“Our customers are facing complex challenges
including the need to increase productivity, optimize OPEX conditions, and
minimize downtime, while meeting sustainability goals. Technology that
underpins the entire asset and service lifecycle is therefore key, as
sustainability success depends upon how well you manage and maintain your
enterprise assets,” says Stephan May, CEO of Electrification and Automation at
Siemens Smart Infrastructure. “By adding the IFS suite to Siemens Xcelerator,
our customers are set to benefit from an expanded offering that truly
complements our newly launched Electrification X portfolio.”
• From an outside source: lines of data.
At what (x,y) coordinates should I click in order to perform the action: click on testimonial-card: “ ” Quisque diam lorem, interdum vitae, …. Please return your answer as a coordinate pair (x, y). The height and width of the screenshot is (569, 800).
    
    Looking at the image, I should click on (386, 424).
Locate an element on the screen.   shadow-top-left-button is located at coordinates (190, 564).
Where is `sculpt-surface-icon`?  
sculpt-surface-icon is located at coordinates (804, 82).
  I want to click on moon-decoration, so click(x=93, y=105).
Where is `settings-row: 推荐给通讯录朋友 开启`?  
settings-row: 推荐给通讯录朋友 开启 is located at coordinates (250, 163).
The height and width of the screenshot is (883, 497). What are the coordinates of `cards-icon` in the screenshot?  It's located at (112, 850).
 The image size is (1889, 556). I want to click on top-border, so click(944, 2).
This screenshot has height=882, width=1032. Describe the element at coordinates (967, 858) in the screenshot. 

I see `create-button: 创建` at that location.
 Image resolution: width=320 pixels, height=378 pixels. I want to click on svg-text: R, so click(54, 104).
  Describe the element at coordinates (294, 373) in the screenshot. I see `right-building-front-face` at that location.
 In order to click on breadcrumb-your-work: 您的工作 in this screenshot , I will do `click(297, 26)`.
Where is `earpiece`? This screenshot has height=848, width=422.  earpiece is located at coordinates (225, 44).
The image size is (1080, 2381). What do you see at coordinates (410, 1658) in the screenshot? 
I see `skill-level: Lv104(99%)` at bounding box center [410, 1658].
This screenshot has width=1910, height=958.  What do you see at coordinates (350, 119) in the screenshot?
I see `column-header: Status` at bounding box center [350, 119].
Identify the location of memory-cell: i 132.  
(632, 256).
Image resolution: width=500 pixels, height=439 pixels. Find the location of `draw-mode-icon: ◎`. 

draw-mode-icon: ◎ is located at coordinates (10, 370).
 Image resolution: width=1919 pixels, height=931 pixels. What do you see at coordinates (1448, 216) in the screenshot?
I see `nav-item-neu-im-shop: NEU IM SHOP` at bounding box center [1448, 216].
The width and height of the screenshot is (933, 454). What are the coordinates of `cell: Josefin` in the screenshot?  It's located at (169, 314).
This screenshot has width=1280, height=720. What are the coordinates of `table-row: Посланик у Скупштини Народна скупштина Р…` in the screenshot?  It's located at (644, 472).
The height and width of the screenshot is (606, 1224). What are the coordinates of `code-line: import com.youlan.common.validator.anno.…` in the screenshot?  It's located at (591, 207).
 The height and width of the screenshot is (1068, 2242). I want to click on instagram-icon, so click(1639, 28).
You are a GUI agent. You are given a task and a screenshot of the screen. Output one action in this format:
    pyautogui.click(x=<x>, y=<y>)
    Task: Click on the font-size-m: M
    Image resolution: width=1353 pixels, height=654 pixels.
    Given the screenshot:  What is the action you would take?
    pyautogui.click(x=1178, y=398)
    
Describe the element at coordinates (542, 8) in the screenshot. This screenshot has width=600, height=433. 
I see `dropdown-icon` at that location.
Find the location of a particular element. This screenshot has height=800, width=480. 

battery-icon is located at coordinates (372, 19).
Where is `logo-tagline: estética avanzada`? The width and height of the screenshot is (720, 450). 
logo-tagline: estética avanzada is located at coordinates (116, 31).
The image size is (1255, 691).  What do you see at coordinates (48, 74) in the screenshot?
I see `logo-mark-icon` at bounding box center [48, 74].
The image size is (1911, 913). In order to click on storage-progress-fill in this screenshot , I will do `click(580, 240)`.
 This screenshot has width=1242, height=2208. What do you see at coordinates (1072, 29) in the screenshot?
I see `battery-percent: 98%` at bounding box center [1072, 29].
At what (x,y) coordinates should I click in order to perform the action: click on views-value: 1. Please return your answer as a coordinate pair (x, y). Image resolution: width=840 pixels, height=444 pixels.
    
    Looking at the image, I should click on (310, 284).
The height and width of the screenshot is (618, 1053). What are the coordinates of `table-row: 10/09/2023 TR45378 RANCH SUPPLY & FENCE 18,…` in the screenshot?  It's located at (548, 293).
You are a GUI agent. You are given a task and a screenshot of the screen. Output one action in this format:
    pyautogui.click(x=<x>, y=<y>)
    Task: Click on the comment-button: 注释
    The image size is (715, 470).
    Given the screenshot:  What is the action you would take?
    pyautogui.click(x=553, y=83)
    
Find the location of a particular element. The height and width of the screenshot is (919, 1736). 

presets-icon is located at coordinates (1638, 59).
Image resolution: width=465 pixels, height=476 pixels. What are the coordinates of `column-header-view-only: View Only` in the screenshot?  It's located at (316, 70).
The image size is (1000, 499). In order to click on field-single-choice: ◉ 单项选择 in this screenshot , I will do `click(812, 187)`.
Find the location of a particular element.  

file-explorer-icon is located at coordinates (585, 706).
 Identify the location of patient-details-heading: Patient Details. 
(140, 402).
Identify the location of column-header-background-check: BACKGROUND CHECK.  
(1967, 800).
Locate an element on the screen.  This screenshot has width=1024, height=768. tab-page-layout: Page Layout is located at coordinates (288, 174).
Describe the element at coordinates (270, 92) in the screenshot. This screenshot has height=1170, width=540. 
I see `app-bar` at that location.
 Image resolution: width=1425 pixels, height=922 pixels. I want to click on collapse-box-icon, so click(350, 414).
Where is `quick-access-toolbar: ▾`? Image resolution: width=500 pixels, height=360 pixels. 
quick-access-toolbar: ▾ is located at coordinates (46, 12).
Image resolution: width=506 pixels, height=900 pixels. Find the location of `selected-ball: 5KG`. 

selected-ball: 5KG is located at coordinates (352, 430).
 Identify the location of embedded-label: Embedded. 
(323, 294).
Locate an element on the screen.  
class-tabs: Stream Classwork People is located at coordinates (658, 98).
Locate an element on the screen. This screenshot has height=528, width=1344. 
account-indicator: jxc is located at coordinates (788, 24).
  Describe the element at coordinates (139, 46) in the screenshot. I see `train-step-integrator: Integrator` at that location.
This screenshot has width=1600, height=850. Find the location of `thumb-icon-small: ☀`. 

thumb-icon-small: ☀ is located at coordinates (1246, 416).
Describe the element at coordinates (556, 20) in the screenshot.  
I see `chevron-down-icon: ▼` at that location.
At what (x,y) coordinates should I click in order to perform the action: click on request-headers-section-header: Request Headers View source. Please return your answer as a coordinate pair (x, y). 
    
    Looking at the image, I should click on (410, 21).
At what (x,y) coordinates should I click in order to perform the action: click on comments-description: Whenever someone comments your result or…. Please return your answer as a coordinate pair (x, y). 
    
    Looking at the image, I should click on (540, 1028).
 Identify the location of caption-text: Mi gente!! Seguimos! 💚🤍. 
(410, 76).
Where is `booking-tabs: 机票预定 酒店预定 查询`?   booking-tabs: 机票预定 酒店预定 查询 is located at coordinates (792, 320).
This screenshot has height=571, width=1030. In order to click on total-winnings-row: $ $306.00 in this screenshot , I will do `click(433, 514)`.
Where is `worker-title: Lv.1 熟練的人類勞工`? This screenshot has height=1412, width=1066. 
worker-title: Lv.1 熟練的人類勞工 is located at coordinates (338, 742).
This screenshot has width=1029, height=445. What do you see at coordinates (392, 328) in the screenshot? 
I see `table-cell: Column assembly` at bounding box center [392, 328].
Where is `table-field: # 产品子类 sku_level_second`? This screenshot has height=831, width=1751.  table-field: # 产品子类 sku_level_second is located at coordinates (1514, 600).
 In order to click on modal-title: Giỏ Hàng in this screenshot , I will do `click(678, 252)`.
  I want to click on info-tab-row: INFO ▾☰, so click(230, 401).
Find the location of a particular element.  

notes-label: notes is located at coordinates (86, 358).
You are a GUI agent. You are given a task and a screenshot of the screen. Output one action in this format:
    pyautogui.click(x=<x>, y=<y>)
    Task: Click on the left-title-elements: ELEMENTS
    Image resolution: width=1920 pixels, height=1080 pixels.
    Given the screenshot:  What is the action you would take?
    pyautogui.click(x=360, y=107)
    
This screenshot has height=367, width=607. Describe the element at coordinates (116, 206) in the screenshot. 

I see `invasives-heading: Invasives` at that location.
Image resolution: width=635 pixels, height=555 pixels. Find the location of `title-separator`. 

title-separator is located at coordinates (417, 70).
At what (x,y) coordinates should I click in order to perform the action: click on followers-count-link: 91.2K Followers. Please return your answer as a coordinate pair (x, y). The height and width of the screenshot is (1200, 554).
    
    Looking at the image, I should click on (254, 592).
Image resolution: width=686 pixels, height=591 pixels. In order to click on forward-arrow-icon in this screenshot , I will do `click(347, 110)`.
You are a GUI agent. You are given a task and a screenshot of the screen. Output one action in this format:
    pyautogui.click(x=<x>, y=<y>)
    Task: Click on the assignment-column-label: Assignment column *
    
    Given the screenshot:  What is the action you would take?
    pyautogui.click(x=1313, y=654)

Siemens' Electrification X Asset Management
applications now leverage APIs to offer completely automated information flows
- data stemming from IoT sensors and enriched by Siemens’ domain analytics -
for use in IFS’ industry leading AI-powered suite. This allows for triggering
automated work orders, inspection checks, inventory, and spare parts management
for electrical substation critical assets. Customers benefit from a single pane
of glass to view unified data from multiple sources, providing insight into
asset health, alongside enterprise-wide automated workorders, inventories, and
spare part management, all of which saves them costly CAPEX and OPEX. The
unique value proposition lies in IFS's ability to identify the detected asset
anomalies from Siemens' systems, automatically log them, display them in
lobbies, create required tickets, schedule work to the right crew at the right
time, dispatch the operatives, and execute in the field.
“We are delighted to form part of the
Siemens Xcelerator partner ecosystem,” says James Lewis, Head of Service
Management Business Unit at IFS. “With the end-to-end value of our joint
solution, from issue detection through to resolution, our customers will
benefit from one powerful SaaS application offering fully automated information
flows for AI-enabled health assessments of critical assets, right through to
ensuring service uptime through optimization and scheduling of the field force,
and utilization of assets in electrical substations.”